» **CHALLENGE**
Retype the lines of the data listing below from the line with "You are a computer-use agent. The width" up to and including the line with "Action: (x=120, y=6)", exactly as they appear.

(Data listing)
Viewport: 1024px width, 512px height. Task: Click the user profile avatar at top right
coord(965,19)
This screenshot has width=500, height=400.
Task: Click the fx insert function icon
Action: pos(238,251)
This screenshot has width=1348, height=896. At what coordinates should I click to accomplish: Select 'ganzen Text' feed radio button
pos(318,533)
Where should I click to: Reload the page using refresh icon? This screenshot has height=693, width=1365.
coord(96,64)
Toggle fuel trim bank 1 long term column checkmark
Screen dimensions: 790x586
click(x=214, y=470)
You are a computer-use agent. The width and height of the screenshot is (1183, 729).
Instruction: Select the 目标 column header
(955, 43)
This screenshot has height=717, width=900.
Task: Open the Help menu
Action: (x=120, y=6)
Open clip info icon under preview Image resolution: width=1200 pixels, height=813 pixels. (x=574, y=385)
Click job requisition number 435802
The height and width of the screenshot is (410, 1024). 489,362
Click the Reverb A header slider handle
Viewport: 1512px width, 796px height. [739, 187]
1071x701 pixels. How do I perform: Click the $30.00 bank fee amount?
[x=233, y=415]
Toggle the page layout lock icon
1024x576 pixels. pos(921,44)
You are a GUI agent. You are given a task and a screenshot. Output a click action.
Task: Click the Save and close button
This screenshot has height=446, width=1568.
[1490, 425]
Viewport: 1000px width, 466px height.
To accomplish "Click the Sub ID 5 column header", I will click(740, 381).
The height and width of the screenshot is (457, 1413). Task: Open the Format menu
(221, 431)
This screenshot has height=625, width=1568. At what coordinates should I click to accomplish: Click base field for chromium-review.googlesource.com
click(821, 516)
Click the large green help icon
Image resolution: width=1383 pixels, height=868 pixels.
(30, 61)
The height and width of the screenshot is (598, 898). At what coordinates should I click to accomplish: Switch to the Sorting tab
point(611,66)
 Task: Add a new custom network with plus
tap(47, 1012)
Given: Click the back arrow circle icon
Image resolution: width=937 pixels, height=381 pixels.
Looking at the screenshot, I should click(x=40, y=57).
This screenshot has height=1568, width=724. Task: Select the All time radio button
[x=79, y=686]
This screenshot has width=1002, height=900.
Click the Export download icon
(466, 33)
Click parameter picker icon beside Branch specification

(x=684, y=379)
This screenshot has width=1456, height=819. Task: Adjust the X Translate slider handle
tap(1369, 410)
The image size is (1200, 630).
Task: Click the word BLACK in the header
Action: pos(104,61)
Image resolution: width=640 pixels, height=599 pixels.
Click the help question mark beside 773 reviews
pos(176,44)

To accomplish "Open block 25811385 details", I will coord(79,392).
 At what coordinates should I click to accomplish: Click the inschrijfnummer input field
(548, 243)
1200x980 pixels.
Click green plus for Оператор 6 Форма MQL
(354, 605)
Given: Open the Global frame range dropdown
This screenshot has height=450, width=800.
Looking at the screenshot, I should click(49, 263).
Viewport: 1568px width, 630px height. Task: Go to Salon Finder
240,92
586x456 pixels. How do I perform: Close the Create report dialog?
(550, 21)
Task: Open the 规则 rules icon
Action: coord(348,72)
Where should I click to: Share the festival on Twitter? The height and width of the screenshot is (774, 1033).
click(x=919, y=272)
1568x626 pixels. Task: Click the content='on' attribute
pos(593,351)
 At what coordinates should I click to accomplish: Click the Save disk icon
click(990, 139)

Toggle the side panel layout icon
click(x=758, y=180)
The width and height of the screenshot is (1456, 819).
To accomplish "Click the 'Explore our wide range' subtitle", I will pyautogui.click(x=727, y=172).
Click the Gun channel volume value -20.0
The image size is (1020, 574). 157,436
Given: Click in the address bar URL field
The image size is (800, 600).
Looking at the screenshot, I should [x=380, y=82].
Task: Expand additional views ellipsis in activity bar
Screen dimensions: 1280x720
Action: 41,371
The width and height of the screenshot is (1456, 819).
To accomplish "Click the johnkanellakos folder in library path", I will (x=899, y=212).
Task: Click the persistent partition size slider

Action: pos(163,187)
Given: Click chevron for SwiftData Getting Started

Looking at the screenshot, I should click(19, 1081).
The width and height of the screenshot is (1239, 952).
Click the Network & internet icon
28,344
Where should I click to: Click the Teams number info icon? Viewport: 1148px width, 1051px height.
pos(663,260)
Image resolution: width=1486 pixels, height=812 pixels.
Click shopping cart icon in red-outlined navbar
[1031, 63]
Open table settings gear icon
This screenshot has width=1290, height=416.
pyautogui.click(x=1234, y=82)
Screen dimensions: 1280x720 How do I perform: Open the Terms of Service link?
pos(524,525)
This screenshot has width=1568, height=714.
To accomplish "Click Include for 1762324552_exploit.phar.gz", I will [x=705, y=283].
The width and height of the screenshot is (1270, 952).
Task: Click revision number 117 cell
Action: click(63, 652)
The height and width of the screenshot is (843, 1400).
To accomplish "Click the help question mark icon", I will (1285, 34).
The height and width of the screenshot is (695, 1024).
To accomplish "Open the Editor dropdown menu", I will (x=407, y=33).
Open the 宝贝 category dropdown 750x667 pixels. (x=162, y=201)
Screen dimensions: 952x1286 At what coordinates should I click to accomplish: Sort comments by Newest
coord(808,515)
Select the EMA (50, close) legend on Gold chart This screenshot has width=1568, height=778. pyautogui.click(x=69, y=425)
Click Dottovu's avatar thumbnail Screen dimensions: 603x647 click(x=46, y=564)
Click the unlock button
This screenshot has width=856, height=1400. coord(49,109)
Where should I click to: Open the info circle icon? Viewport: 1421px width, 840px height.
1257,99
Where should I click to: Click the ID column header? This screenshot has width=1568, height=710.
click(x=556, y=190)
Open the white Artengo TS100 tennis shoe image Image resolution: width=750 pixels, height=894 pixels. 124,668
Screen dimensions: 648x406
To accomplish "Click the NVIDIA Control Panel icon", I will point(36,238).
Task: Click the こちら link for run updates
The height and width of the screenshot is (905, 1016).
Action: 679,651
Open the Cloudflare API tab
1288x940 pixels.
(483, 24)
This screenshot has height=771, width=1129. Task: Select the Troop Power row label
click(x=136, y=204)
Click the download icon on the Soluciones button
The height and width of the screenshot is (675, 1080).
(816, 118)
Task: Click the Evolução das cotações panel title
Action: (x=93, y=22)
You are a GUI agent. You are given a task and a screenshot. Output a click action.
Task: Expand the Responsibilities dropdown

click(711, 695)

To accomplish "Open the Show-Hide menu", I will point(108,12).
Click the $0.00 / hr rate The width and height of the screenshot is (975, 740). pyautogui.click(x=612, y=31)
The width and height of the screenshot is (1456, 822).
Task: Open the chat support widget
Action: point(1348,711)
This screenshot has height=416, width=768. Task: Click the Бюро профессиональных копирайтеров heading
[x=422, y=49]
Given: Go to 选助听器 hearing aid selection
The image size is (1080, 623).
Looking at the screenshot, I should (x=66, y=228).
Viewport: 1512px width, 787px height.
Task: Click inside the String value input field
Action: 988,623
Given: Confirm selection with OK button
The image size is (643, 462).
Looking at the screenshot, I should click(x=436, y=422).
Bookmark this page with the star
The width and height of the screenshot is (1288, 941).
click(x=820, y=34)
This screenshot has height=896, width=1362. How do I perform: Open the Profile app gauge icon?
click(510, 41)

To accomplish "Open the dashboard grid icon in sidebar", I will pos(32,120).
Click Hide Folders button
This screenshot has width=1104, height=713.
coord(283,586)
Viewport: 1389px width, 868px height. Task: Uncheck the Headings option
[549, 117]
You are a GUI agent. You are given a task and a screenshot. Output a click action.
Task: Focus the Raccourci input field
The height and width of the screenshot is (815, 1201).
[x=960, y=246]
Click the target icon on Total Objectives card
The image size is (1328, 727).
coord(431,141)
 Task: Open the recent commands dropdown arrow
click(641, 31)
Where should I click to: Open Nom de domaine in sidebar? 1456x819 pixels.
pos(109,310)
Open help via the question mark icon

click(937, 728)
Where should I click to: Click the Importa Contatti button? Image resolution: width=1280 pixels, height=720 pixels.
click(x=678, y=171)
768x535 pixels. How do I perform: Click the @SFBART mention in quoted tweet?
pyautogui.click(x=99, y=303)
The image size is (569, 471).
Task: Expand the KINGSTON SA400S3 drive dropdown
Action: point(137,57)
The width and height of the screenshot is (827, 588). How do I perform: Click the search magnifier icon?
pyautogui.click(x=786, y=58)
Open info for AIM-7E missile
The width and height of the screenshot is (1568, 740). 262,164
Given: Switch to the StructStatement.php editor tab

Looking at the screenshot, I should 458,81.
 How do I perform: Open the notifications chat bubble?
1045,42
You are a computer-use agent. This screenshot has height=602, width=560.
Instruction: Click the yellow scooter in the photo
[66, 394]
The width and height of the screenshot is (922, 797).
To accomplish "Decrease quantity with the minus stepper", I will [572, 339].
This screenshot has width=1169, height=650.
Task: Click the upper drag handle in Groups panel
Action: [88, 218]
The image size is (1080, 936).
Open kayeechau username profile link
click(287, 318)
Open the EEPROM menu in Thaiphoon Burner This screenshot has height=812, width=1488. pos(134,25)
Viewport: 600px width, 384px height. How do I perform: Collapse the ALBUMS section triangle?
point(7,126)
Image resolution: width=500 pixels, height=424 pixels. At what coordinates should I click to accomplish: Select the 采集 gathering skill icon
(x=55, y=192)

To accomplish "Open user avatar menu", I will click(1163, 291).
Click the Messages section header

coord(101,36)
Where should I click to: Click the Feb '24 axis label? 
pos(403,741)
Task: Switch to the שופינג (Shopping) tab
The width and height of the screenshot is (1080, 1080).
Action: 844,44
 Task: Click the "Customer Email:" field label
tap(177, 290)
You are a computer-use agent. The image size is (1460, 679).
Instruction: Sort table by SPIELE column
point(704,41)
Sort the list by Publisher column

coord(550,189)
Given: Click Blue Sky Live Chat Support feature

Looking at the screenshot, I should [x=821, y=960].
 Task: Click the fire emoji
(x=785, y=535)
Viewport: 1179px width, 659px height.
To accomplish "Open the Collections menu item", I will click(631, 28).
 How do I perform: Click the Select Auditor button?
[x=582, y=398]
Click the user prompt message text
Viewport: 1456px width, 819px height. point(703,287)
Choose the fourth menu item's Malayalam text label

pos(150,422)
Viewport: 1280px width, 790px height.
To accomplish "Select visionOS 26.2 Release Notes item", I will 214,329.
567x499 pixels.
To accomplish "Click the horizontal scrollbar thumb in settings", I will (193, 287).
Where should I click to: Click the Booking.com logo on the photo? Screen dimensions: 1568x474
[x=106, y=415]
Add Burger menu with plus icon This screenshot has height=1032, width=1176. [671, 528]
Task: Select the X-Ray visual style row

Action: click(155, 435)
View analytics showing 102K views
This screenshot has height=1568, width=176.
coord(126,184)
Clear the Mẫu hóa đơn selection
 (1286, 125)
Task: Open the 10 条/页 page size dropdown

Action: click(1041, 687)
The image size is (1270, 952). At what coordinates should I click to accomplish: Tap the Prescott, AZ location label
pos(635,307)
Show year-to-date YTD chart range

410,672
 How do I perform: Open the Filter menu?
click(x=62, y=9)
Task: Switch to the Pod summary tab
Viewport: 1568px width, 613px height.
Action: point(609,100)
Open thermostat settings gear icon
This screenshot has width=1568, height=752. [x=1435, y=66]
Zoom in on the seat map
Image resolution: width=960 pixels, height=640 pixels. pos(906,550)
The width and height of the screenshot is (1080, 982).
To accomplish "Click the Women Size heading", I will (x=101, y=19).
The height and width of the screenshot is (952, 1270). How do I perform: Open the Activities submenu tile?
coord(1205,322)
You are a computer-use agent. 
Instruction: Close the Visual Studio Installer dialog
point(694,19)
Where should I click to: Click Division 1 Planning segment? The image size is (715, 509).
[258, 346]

» **REPLY TO THE TASK**
You are a computer-use agent. The width and height of the screenshot is (1183, 729).
Instruction: Select the 目标 column header
(955, 43)
This screenshot has height=717, width=900.
Task: Open the Help menu
Action: (x=120, y=6)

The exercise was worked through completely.